Rather, the success of digital technologies lies in the fact that they meet the needs of a society that is already undergoing radical transformation processes, which are reinforced and linked by technological change. The central challenges include, for example, dealing with an unprecedented “flood of information”.
The invention of printing had already led to a rapid increase in the amount of information available, which in turn brought with it new conventions for processing it. In the present, however, even this flood seems more like a trickle.
“The old orders in which cultural material has hitherto been filtered, organized and made accessible,” Stadler writes with regard to mass media, museums and other cultural actors, “cannot channel this flow, either on a small or a large scale.“
The result is the “great disorder” that ultimately requires a different form of education in which dealing with this flood – for example via algorithms – takes on a central role.

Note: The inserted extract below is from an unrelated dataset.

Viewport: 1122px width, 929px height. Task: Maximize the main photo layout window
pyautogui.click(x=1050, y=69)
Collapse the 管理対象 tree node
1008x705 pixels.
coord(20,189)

A small example illustrating the novel challenges of education in the digital age is provided by a publication from the Friedrich Naumann Foundation for Freedom on countering fake news. In it, Philipp Müller and Nora Denner review how fake news affects the way in which citizens form their opinions and then describe various ways of addressing the problem.
Filtering fake news, however, is only a small component of what Andreas Schleicher from the OECD terms “21st-century learning”.
“Education today is much more about ways of thinking which involve creative and critical approaches to problem-solving and decision-making”, Schleicher writes, “it is also about ways of working, including communication and collaboration, as well as the tools they require, such as the capacity to recognize and exploit the potential of new technologies, or indeed, to avert their risks.”
Ultimately, Schleicher concludes, “education is about the capacity to live in a multi-faceted world as an active and engaged citizen.” Digital education cannot be reduced to the digitization of 19th century concepts of pedagogy, even though the automatic correction of vocabulary tests might be cherished by some teachers. Instead, it is much closer to the idea of “ethical formation” explored in Herdt’s book on Bildung.
“It is in mutual recognition of one another in all of our socially embedded particularity, and in the share life, the friendship, that this recognition makes possible, that we become fully human”, concludes Herdt.
Precisely because the digital revolution might have only just begun, forming humanity might be the crucial task for education in the era of artificial intelligence.
After, all, as Philip K. Dick already wrote in 1972, “rather than learning about ourselves by studying our constructs, perhaps we should make the attempt to comprehend what our constructs are up to by looking into what we ourselves are up to.”